No dia da visita à vinícola, um grupo de São Paulo, que havia agendado há meses, mas, devido à pandemia, teve que adiar, participava de degustação de vinhos. “Conheço a Toscana e outras regiões da Europa, Bento é muito parecida. Me arrependo de não ter vindo antes. Temos que valorizar mais o Brasil”, destaca um dos turistas, o empresário Gustavo Kass. “Gostei muito da cidade, fiquei bem surpresa”, afirma a publicitária Ana Beatriz Akee.

Aumento do e-commerce

A sócia-proprietária da biscoiteria Itallinni, Lúcia Burille, enaltece que o e-commerce já era praticado dentro da empresa. “Já vínhamos trabalhando dessa forma. Com a pandemia, intensificamos a venda online, o contato com os clientes, fizemos lançamentos de produtos e ofertamos a eles diretamente. Aumentou muito o envio até as casas.

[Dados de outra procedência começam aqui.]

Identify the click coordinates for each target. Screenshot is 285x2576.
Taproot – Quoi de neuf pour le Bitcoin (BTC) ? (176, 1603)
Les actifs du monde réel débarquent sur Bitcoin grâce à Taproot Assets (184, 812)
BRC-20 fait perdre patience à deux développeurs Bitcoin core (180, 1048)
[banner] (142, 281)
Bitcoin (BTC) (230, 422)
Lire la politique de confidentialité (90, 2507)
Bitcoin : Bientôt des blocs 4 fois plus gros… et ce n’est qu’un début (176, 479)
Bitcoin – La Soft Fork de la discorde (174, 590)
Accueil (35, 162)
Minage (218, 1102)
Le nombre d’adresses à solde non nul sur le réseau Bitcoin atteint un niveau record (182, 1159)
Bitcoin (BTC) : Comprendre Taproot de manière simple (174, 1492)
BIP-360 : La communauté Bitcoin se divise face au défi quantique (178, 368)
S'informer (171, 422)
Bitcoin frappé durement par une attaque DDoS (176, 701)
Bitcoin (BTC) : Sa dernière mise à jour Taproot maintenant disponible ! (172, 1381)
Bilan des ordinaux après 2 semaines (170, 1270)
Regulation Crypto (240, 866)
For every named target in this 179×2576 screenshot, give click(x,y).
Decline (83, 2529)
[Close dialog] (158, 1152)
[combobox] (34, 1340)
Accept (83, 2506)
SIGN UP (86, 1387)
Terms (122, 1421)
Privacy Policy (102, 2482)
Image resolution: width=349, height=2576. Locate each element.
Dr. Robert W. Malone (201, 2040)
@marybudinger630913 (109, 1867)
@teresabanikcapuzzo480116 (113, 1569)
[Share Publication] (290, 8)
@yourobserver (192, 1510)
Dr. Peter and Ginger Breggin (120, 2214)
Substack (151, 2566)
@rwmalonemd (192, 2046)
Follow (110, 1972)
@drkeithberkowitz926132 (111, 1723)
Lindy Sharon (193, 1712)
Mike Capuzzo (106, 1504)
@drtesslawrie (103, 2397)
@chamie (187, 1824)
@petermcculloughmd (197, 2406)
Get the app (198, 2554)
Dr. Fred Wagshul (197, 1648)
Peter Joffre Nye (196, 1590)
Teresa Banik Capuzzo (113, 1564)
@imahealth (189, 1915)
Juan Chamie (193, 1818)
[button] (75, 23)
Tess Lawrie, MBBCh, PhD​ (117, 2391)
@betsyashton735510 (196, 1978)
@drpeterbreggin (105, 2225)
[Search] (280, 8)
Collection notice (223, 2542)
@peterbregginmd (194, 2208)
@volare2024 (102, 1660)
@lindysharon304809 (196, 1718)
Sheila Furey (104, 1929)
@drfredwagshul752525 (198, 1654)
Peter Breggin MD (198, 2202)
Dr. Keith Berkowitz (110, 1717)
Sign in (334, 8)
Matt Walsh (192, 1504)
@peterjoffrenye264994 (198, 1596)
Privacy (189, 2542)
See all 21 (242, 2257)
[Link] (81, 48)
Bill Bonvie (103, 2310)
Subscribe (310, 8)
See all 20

Temos convênio com os Correios, com transportadoras e a loja virtual, que facilitam a entrega no país todo”, enfatiza.

Regiões sudeste e nordeste são os locais de origem mais frequentes dos visitantes. Foto: Franciele Zanon

Lúcia notou também um aumento no movimento diário. “As últimas três semanas foram bem boas, inclusive o feriado. Com certeza o pessoal já está voltando a visitar o Vale e a região toda. A gente percebe que são pessoas de longe, que tem me dito que se sentem muito seguras em vir aqui (no roteiro) como um todo”, observa. O empreendimento tem recebido uma média de 30 visitantes por dia.

Estímulo do turismo regional

Famílias deixam de viajar para fora do país e passam a fomentar o turismo interno. Brasília, Recife, Rio de Janeiro, Rio Grande do Norte, Santa Catarina e São Paulo são os principais estados de onde vem os visitantes.

Segundo o coordenador do varejo da vinícola Miolo, Cristian Corbelini, o consumo está cada vez maior. “Ainda é um turismo regional forte, mas percebemos muito os particulares que estão vindo de carro de outros estados, principalmente da região sudeste. No sábado e domingo do último feriado veio muita gente desses estados e na segunda-feira, algo mais regional. A procura tem crescido, comparado a março. Este mês foi de movimento inclusive superior. Em faturamento, setembro e outubro foram melhores do que o mesmo período do ano passado. É um reflexo do consumo de vinhos durante o período mais restritivo da pandemia, e, agora, que as coisas estão começando a ficar mais flexíveis, o pessoal está vindo e comprando muito bem”, reitera.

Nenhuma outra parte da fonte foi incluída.